Di tengah hiruk-pikuk pasar malam, syukurlah tak ada tanda-tanda api perkelahian antara Guspi dan sosok di hadapannya. Akan tetapi tetap saja, belum ada kata maaf terlontar di antaranya. Sementara di sisi lain, Hayu tengah menegaskan mata bersama sebuah kunci mobil dalam genggaman. Ia merasa familier akan satu orang terdepan yang menghadap Guspi.

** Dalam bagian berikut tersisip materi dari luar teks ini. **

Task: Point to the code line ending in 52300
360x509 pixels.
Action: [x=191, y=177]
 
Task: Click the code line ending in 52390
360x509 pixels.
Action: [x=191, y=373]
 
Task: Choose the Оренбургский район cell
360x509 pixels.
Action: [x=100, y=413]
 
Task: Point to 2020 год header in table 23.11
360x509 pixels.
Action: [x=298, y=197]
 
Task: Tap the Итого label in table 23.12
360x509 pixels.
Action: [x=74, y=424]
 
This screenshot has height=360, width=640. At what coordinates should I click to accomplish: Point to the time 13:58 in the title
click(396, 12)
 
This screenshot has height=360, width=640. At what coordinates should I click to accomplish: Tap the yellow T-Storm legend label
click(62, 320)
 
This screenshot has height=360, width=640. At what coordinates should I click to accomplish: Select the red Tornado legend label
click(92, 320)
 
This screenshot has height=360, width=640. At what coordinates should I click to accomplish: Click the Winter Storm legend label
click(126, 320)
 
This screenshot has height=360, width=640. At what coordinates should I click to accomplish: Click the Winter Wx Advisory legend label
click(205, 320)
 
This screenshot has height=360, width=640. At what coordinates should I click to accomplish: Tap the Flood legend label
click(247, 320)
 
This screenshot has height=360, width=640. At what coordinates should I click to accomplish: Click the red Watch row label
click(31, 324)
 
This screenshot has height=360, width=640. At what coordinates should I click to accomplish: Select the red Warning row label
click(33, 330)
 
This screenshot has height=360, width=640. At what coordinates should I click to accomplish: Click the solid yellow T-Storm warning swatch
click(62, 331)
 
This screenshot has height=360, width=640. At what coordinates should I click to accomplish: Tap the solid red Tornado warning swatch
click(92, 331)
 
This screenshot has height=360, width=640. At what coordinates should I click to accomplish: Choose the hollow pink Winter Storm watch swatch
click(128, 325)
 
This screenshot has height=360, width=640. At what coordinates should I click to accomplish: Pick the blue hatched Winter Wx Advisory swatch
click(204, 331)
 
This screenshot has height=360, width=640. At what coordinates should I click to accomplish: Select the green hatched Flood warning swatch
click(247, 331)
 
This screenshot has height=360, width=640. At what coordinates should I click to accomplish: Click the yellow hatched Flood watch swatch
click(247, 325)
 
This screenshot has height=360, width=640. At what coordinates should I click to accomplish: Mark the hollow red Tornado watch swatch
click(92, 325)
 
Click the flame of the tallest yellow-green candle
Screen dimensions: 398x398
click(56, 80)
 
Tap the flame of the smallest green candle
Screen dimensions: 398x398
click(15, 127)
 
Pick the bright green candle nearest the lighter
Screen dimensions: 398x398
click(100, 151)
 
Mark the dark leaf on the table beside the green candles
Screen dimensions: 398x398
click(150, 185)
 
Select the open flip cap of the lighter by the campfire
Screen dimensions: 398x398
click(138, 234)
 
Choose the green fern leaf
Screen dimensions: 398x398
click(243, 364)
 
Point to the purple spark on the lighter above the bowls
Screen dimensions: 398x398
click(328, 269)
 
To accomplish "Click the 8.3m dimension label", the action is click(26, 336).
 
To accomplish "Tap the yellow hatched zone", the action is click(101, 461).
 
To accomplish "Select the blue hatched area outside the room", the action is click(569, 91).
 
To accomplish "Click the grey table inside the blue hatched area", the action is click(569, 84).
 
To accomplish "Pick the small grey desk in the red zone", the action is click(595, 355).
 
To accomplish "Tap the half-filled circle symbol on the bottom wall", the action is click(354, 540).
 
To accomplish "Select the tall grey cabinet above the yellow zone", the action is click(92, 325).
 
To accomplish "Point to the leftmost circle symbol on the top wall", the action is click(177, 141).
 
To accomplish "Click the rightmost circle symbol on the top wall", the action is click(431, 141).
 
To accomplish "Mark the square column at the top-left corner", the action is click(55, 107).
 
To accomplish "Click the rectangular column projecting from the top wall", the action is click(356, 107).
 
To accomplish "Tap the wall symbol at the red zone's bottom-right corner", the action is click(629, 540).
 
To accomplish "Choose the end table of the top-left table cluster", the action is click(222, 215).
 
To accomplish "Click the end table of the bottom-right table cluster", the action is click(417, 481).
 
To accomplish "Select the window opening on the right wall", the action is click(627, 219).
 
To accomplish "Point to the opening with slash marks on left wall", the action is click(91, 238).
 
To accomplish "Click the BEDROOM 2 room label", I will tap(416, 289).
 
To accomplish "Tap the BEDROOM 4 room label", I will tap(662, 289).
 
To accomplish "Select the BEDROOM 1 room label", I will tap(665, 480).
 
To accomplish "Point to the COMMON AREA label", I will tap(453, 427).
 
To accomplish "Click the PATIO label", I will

"Kerak telurnya udah?" tanya Hayu basa-basi selepas kembali. Spontan lelaki itu memalingkan tatapan dan segera memberi selembar uang pada bapak pedagang. Dengan artian, makanan sudah di tangannya.
"Ayo pergi."
Belum sempat menyeret satu langkah, lengan seseorang lebih dulu menghalangi Hayu. Tingkahnya seolah sedang meneliti wajahnya.
"Hayu?" Orang itu melirik Guspi yang berdiri di belakangnya, "Pacar kamu? Udah punya yang baru? Cepat juga, ternyata nyari yang lebih ganteng ya, Hay."
Hayu memilih masa bodoh terhadap pertanyaan yang tidak memerlukan jawaban. Secepat mungkin, tangannya merengkuh lengan Guspi. Menggeretnya pergi sejauh mungkin dari pandangan pria beralis tebal itu.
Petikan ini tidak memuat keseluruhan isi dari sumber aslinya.